Methods
A total of 969 patients hospitalized between April 2020 and January 2021
were screened in this retrospective study. Two hundred ninety-three
participants with polymerase chain reaction confirmed COVID-19 were
divided into the favipiravir group (n=159) and the HQ group (n=135).
Patients not meeting the criteria were excluded from the study
(Table-1). Finally, 101 participants in the favipiravir group and 93 in
the HQ group were included in the study (Figure-1).
Healthcare system algorithms have been applied to the treatment of
patients. HQ, azithromycin, and oseltamivir triple therapy were given to
patients hospitalized until July 2, 2020. Afterward, algorithms switched
to favipiravir and levofloxacin. The authors compared the arrhythmic
adverse effects between the two groups. HQ group treatment regimen were;
HQ 200 mg orally twice a day for five days, azithromycin 500 mg orally
once daily for five days, and subcutaneous enoxaparin 1 mg/kg.

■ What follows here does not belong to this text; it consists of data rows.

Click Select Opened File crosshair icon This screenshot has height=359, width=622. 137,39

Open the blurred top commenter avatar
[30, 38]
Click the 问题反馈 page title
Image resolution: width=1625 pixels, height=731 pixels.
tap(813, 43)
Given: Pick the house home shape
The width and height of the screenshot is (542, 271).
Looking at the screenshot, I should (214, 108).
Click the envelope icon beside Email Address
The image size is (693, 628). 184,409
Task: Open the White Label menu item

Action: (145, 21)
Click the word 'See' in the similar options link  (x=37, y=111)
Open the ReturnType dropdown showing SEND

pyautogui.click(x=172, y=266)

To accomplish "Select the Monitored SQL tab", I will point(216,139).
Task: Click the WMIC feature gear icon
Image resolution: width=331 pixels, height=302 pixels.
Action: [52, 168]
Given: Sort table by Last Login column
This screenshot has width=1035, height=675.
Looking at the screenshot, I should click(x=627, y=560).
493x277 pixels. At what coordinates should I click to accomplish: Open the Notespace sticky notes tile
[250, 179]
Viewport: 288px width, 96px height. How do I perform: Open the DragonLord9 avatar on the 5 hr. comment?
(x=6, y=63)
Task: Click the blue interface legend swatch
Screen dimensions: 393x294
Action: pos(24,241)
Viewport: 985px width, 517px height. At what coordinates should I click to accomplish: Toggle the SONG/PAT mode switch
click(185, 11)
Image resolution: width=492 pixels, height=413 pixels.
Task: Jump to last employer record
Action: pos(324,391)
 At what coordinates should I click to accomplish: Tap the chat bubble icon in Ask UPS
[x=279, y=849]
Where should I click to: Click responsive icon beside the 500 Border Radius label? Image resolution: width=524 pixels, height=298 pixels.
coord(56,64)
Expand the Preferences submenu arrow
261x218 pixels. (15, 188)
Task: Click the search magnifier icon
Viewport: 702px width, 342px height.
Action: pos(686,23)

Favipiravir group protocol was as follows; favipiravir 1600mg loading
dose, 600mg twice daily for four days, levofloxacin 500 once a day for
five days, and subcutaneous enoxaparin 1 mg/kg. Symptom-based
medications such as ceftriaxone, paracetamol, pantoprazole,
dexamethasone were given in both groups.
Demographics, clinical characteristics, laboratory data, medications,
outcomes, basal and predischarge electrocardiography (ECG) were obtained
from the patient data registry. Electrolyte levels that could trigger
arrhythmia, troponin, D-dimer, and C-reactive protein were examined in
all participants. Inpatient medications and hemodynamic parameters such
as heart rate, blood pressure, and oxygen saturation were reconsidered
daily. The present study was approved by the local ethics committee and
the Ministry of Health Scientific Research Platform
(2021-02-15T01_58_28). Written and signed informed consent was
obtained from the participants.
A standard 12-lead ECG (Cardiofax m, NIHON KOHDEN Corp. Tokyo, Japan)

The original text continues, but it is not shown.